In other words, part of your emergency fund is lost.

We’re talking about this here so that you have more options.

Financial advisors recommend that you keep 3 to 6 months of cash expenses in highly liquid assets to use in times of emergency.

In the case of the Jones family, for example, you can have a money market or high-yield savings account, in which money equivalent to 6 months is invested.

This way, part of the emergency fund can be accessed at any time.

And the remaining money can be used to buy CDs, so that access is more restricted, but the yield is higher.

Other solutions for using CDs

Many people buy several smaller CDs that mature at different intervals.

These people avoid buying one large CD to help increase liquidity and avoid or minimize the early withdrawal penalty.

In addition, there are individuals who opt for banks that offer the CD without penalty.

In other words, you don’t have to pay any fees if you have to withdraw the money early.

However, you get a lower interest rate than you would with a normal CD.

What qualifies as an emergency?

Finally, let’s talk about when you should use your emergency fund.

This is an important subject because you must learn to differentiate between consumer wants and needs.

Having money saved can be a temptation for many people, but here are some examples of when money can be used:

If an individual uses his car every day to go to work in another city and if that car is stolen, the fund can be activated.

This is a real need, but consider:

A person uses their car only for leisure and wants to exchange it for a newer model.

This is just a desire, not a need.

Another example where the emergency fund could be used would be for health problems.

If you or a family member don’t have medical insurance or the insurance doesn’t cover the type of illness they have, the fund could help with treatment.

On the other hand, imagine that a pipe burst in your house, there is a problem with the wiring or a tree fell on the roof on a rainy day.

These are emergencies in which the money in the fund can also be used.

What if the fridge stops working?

Problems with essential household appliances should also be considered emergencies.

And, of course, we should also talk about last-minute trips.

We’re not talking about leisure trips that need to be planned in advance, but rather emergency trips such as when a relative is ill.

This type of trip is often very expensive, so it’s worth using the fund to cover the expenses.

Importance of insurance and final tips for using your emergency fund

In conclusion, we’d like you to note the following:

Emergencies do happen, but it is possible to prepare in advance, while not using the fund.

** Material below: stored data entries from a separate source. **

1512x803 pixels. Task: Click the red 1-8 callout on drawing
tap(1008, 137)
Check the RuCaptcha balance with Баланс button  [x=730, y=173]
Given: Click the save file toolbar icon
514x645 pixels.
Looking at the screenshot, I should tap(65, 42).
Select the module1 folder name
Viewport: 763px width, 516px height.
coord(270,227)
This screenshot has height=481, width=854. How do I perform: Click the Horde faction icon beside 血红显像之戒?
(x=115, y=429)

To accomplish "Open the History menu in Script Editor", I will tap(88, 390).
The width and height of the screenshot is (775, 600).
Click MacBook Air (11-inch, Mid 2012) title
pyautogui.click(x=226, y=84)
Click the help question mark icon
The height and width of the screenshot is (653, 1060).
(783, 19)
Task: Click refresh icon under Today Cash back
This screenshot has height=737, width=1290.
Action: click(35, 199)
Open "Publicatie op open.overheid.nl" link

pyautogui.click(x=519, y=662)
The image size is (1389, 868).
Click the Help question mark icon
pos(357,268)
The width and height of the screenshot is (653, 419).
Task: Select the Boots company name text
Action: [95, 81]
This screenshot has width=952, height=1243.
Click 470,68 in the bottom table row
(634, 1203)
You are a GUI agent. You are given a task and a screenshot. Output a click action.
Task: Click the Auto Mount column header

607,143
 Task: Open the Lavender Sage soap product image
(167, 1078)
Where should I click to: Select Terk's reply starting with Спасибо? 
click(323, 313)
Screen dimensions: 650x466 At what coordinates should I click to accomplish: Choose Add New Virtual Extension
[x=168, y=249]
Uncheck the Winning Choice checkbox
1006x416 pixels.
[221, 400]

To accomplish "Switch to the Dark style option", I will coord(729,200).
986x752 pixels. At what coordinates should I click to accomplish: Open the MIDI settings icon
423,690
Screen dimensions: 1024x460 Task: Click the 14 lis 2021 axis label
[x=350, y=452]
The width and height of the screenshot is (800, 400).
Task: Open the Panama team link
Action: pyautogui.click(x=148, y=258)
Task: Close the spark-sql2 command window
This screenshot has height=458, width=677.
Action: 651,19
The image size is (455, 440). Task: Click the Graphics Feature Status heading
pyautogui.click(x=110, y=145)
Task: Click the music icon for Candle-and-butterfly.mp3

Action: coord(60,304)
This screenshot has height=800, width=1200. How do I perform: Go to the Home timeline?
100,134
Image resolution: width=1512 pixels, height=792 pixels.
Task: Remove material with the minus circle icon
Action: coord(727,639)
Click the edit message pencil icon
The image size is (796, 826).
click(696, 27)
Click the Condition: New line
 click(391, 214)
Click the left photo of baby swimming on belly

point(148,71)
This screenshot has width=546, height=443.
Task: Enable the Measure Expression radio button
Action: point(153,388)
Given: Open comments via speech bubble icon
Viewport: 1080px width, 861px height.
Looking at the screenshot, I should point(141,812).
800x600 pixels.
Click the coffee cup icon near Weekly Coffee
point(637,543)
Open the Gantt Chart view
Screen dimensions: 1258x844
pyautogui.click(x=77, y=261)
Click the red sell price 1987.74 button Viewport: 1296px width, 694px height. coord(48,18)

For example, if you have home insurance or car insurance, you don’t need to withdraw money from the fund if a tree falls on your roof or your car is stolen.

So, as well as worrying about building up your fund, worry about taking out other services that guarantee your protection.

And remember: 

There’s no point in making every effort to spend the money in your emergency fund at the first opportunity that arises.

Use the money wisely and in times of crisis.